**What to produce**
Duplicate the lines of the listing below, from the line containing "Given: Apply strikethrough formatting" up to and including the line containing "Looking at the screenshot, I should coord(69,4).". Omit the pictures from your copy.
═════ Material provided ═════
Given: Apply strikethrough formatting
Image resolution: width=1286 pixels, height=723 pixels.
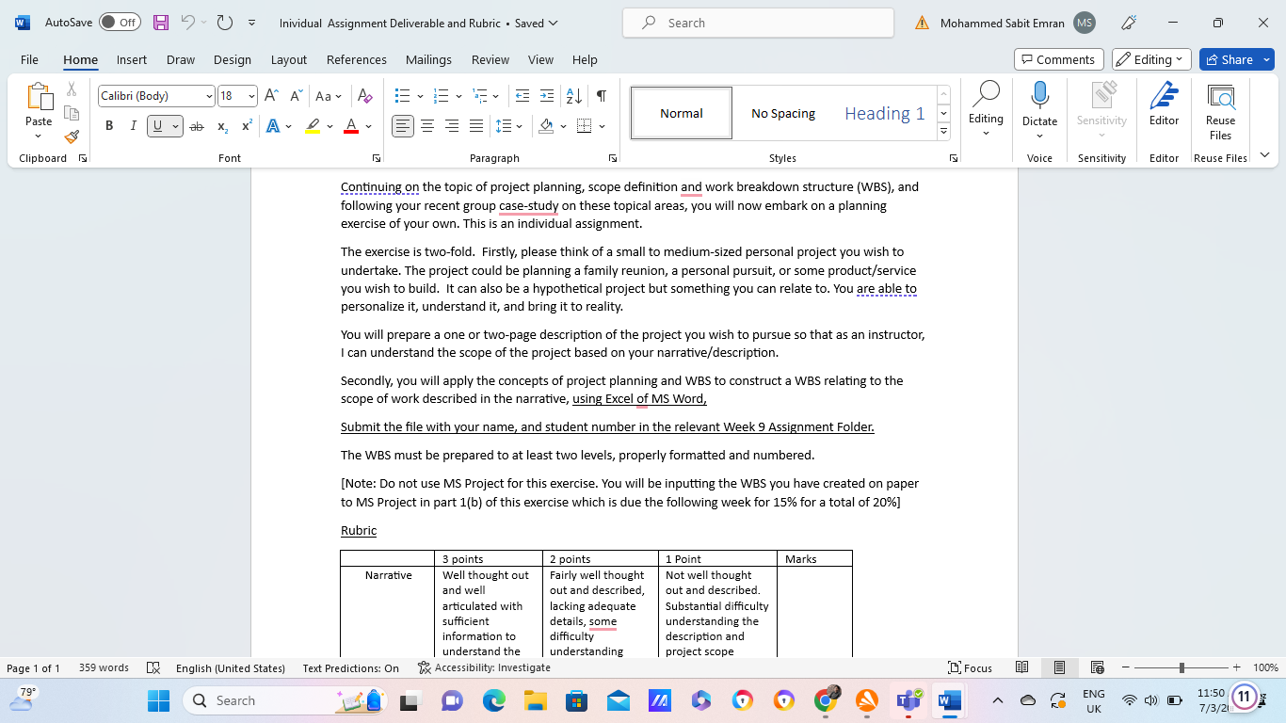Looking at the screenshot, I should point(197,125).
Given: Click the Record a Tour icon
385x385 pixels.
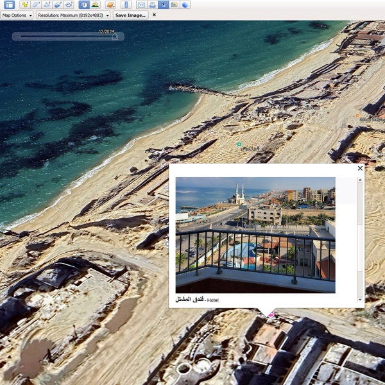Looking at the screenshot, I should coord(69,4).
═════
═════ Material provided ═════
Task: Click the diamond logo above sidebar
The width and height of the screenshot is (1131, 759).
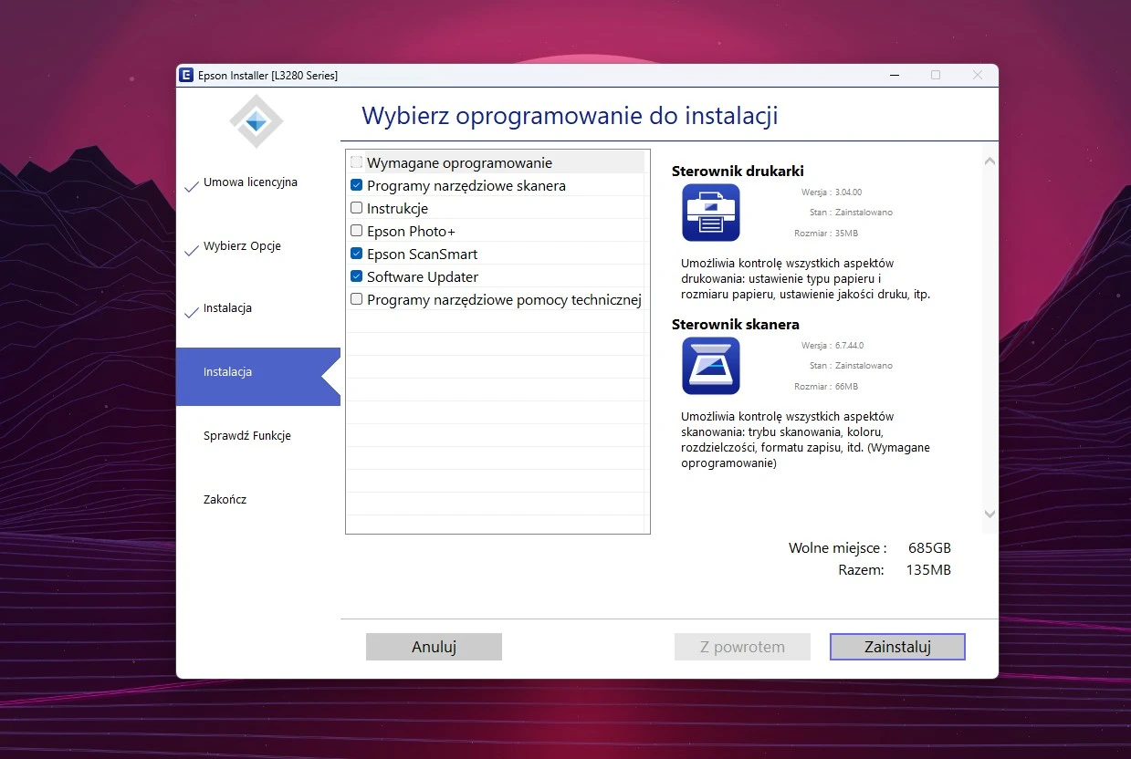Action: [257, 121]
═════
═════ Material provided ═════
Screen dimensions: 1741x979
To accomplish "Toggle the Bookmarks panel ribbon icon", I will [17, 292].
═════
**Exercise answer**
Given: Apply strikethrough formatting
Image resolution: width=1286 pixels, height=723 pixels.
Looking at the screenshot, I should point(197,125).
Given: Click the Record a Tour icon
385x385 pixels.
Looking at the screenshot, I should coord(69,4).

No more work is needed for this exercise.